At seven he was at Thorne’s house. He found it to be a big, sprawling place on the low knoll that Dunlop called its hill. Clane had pushed the car to make it on time. It had been easy enough getting the few blocks from the hotel to the foot of the hill, but once he started climbing he found a maze of short, twisting streets, running with no apparent pattern. It was obvious that most of the well-to-do citizens lived there, getting their privacy with high fences or brick walls with a good deal of ground around their expensive houses.
Thorne had a nice expanse of manicured ground, drowned by the rain now, a garage as big as the average house, and the mansion itself. It was of frame and native stone, painted white. Clane thought he might like it on a sunny day, but it looked a gloomy pile in the rain.
He parked under a portico and walked to the front door. His ring was answered at once by a uniformed maid. She took his coat and hat and hung them in a small closet off the foyer. Clane looked the girl over but she was too drab for his taste. And a little too thin. She looked about twenty-two, and he couldn’t decide whether she looked frightened because she was pop-eyed or looked pop-eyed because she was frightened. He wondered what kind of man Thorne was with the ladies.
Then he met Thorne’s wife, Natalie. She was an ice blonde; a slick, well groomed forty, he estimated. He saw signs of the chorus years but he admitted she could have passed for thirty even in hard daylight. Her almost patrician features would have been more effective with less vivid make-up
, but the gold cloth gown she had poured herself into held his eyes more than her features. She was a tall woman and she carried herself as if the gown were part of her. Watching Thorne look at her, Clane could see the man’s weakness lying openly on his face and in his hard eyes. He would have no thought for any woman but his wife.
Thorne said, “We’ll have cocktails and then eat.”
“So you’re Clane,” Natalie Thorne said. Her contralto voice held speculation. “You don’t look like Dunlop.”

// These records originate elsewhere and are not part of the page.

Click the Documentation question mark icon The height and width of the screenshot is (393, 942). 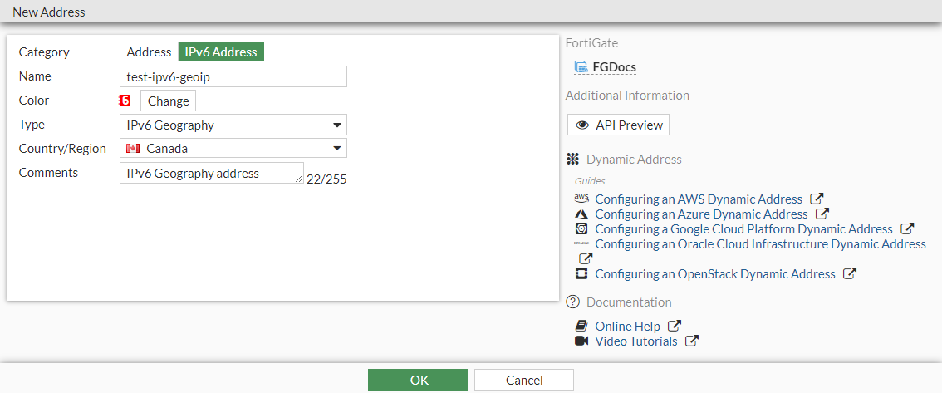tap(572, 302)
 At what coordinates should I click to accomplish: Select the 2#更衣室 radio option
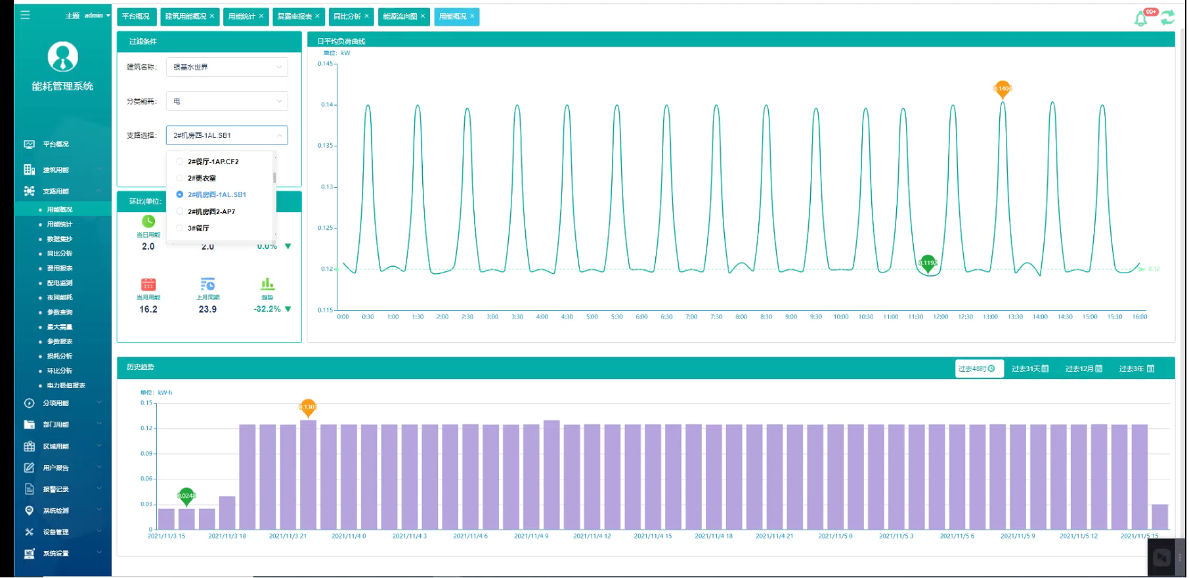pos(180,178)
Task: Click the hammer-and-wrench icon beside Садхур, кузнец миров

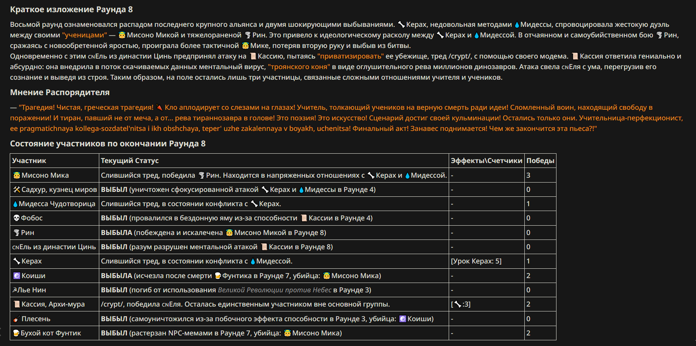Action: click(x=17, y=189)
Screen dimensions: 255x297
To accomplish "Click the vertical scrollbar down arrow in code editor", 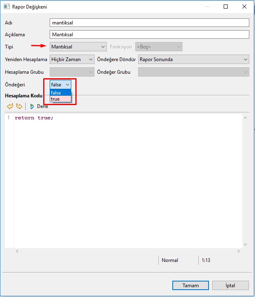I will coord(245,244).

“I’m not the only one,” Clane said. His brooding eyes took in the luxuriously furnished living room. It was defiantly modern, a decor such as he would have expected of Natalie Thorne. And it was bright and warm after the gloom of outside.
“I like small puddles,” Thorne said.
“So do I,” Clane agreed. “But I don’t try to take all the water.”
“That’s a good way to be,” Thorne told him.
Clane had two cocktails and there was a smooth sauterne with the pheasant at dinner. Natalie Thorne led the conversation, chatting easily with Clane and her husband. She asked Clane’s opinion of the town and the weather, but there was nothing Clane heard that had any bearing on why he had been invited. He was beginning to feel anxious when Thorne rose from the table.
“We’ll have our brandy in the library, Clane.”
“Don’t let Ed shoot dice with you,” Natalie said throatily. Clane caught her eyes. They were sultry. He took a second look, a long one. He turned away, following Thorne. He felt uncomfortable. Thorne was a man of strength and violence, and a man who worshipped his sleek wife. And Clane knew that she had deliberately made him feel a physical pull toward her. He wondered what kind of wrench she would throw into the situation.
Thorne seated himself in a leather chair and waited for Clane to do the same. He poured brandy for them both and offered Clane a cigar. Clane refused, taking a cigarette for himself. He looked around the room a moment. It was dark and heavily masculine. The walls were lined with books and for the most part they looked well read. Thorne’s furniture was utilitarian rather than made for eye appeal. There was a fireplace with a brisk fire going. Clane decided that Thorne liked fireplaces.